Do the hits represent google searches for NFL and Superbowl without minding the sequence of the keywords or do the hits represent the strict sequence as if I’d google ‘NFL Superbowl’? Lastly, if the logic is like ‘NFL Superbowl’, is it possible to instead pull all hits that include the keywords, without minding the sequence of the keywords?

Kind regards

eddelbuettel commented 9 months ago

It is similar to how many other 'search' interfaces operate. A list of tokens separated by whitespace as "NFL Superbowl" will look for either, both, and in any order. If you wrap apostrophes around as in "'NFL Superrbowl'" you denote that you want the sub-string as written.
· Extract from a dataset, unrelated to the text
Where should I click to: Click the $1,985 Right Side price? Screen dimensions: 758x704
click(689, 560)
This behaves the same here as it does at the Google Trends website.

lukschue commented 9 months ago

Thank you very much :)

lukschue commented 9 months ago

Hi again.

I tested the logic of the hits that gtrendsR pulls from google as described above using:

trends1 <- gtrends( keyword = c("NFL Superbowl"),
geo = "US",
time = "2023-01-01 2023-04-01",
gprop = "web",
category = 0,
hl = "en",
compared_breakdown = FALSE, low_search_volume = FALSE, tz = 0, onlyInterest = TRUE )

and

trends2 <- gtrends( keyword = c("'NFL Superbowl'"),
geo = "US",
time = "2023-01-01 2023-04-01",
gprop = "web",
category = 0,
hl = "en",
compared_breakdown = FALSE, low_search_volume = FALSE, tz = 0, onlyInterest = TRUE )
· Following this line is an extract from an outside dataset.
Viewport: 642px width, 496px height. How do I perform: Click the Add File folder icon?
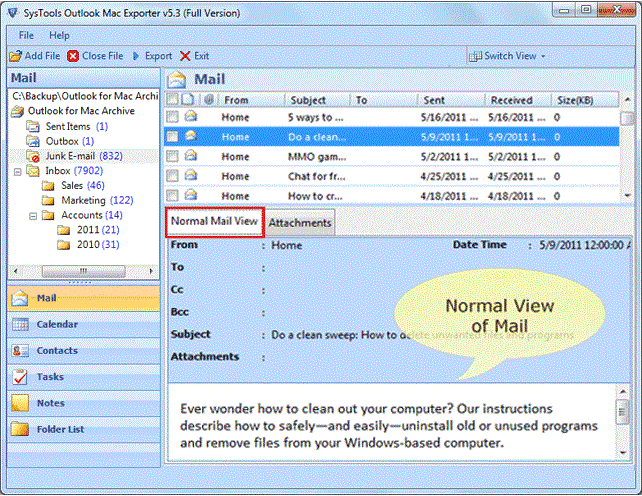pyautogui.click(x=16, y=56)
I also compared this data to data I manually retrieved from the website for the same time period and location (in all four cases, it is non-real-time data) to see if the data collected with gtrendsR matched the data you would find manually by simply using the keyword or putting the keyword in quotes.

MicrosoftTeams-image

As you can see, the data from gtrendsR is identical whether the keyword is specified with or without quotes. For the data I downloaded by hand from the website, the data is different. Also, the gtrendsR data appears to be a GT search for a keyword without quotes. Did I do something wrong in the code, or does anyone know how to use gtrendsR to accurately capture terms with quotes?

Kind regards.

PMassicotte commented 9 months ago
library(gtrendsR)

trends1 <- gtrends(
  keyword = c("NFL Superbowl"),
  geo = "US",
  time = "2023-01-01 2023-04-01",
  gprop = "web",
  category = 0,
  hl = "en",
  compared_breakdown = FALSE,
  low_search_volume = FALSE,
  tz = 0,
  onlyInterest = TRUE
)

trends2 <- gtrends(
  keyword = c('"NFL Superbowl"'),
  geo = "US",
  time = "2023-01-01 2023-04-01",
  gprop = "web",
  category = 0,
  hl = "en",
  compared_breakdown = FALSE,
  low_search_volume = FALSE,
  tz = 0,
  onlyInterest = TRUE
)

plot(trends1)

plot(trends2)

Created on 2023-10-04 with reprex v2.0.2

They are not the same.